◆ Prompt
Take the line with "Image resolution: width=1568" and all lines after it, through the end of the records below, and repeat them exactly.

= = =

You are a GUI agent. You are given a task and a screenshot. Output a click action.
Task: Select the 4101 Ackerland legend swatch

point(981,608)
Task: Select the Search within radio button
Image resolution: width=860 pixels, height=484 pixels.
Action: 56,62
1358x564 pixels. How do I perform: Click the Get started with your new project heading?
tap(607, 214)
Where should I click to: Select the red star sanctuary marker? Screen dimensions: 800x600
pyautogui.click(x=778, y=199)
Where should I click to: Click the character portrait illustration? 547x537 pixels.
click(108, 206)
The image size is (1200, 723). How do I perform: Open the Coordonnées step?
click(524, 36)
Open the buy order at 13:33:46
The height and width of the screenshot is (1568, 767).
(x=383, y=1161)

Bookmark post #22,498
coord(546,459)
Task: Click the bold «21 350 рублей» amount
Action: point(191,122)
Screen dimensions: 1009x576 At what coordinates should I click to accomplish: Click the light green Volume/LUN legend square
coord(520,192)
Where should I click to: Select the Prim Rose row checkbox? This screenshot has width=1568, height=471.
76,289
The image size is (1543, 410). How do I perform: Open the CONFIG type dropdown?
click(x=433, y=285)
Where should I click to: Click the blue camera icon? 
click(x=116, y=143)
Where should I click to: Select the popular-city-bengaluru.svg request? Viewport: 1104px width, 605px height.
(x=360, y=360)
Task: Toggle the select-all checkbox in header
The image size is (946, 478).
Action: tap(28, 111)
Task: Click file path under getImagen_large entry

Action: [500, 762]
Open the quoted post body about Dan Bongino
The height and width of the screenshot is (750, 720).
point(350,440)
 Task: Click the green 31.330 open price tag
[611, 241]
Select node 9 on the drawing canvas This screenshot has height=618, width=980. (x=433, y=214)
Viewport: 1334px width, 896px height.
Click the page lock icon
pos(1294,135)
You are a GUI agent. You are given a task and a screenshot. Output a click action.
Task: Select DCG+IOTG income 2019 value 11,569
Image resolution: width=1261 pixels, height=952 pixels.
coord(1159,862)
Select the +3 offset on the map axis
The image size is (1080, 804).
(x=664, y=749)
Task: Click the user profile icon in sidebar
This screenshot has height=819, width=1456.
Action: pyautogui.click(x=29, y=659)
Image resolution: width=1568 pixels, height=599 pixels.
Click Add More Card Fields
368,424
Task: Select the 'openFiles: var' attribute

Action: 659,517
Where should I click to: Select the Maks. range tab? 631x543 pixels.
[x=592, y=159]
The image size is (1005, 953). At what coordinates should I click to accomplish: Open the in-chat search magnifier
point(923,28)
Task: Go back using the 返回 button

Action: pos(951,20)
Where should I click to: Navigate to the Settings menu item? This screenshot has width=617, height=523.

= = =

◆ Answer below
Image resolution: width=1568 pixels, height=599 pixels.
Click Add More Card Fields
368,424
Task: Select the 'openFiles: var' attribute

Action: 659,517
Where should I click to: Select the Maks. range tab? 631x543 pixels.
[x=592, y=159]
The image size is (1005, 953). At what coordinates should I click to accomplish: Open the in-chat search magnifier
point(923,28)
Task: Go back using the 返回 button

Action: pos(951,20)
Where should I click to: Navigate to the Settings menu item? This screenshot has width=617, height=523.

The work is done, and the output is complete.